#### What is needed
For the records that follow, please set down exactly the lines between the one holding "New Canaan Organic/Traditional" and the one holding "tuusula@autobike.fi (99, 1406)", inclusive, and only those.

#### Listed records
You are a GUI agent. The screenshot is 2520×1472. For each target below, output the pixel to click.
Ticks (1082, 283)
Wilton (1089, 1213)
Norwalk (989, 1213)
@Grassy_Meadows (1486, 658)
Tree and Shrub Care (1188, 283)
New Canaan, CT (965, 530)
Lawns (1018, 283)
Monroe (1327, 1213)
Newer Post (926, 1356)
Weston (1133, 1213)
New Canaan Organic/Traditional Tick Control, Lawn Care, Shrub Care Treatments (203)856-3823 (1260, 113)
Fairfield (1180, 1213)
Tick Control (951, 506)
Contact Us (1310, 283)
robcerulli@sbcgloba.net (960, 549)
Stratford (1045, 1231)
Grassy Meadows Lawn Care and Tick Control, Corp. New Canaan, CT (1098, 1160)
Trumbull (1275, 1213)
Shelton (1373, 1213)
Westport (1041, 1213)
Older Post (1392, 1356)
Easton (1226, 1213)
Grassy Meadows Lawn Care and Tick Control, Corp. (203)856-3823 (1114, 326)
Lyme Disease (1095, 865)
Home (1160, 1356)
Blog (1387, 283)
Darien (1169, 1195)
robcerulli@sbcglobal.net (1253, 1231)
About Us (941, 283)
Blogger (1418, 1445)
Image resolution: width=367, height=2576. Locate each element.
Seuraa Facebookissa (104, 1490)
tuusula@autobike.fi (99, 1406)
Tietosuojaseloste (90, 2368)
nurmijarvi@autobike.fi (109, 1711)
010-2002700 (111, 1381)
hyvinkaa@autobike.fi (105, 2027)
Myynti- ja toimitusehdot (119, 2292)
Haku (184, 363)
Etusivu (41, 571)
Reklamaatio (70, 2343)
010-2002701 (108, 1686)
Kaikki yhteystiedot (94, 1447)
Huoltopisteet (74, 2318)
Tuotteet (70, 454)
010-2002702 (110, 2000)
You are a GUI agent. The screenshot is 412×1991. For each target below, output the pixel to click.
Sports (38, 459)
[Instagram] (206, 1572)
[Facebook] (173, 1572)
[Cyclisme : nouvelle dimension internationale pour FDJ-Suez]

#### Solution for this exercise
New Canaan Organic/Traditional Tick Control, Lawn Care, Shrub Care Treatments (203)856-3823 (1260, 113)
Fairfield (1180, 1213)
Tick Control (951, 506)
Contact Us (1310, 283)
robcerulli@sbcgloba.net (960, 549)
Stratford (1045, 1231)
Grassy Meadows Lawn Care and Tick Control, Corp. New Canaan, CT (1098, 1160)
Trumbull (1275, 1213)
Shelton (1373, 1213)
Westport (1041, 1213)
Older Post (1392, 1356)
Easton (1226, 1213)
Grassy Meadows Lawn Care and Tick Control, Corp. (203)856-3823 (1114, 326)
Lyme Disease (1095, 865)
Home (1160, 1356)
Blog (1387, 283)
Darien (1169, 1195)
robcerulli@sbcglobal.net (1253, 1231)
About Us (941, 283)
Blogger (1418, 1445)
Image resolution: width=367, height=2576. Locate each element.
Seuraa Facebookissa (104, 1490)
tuusula@autobike.fi (99, 1406)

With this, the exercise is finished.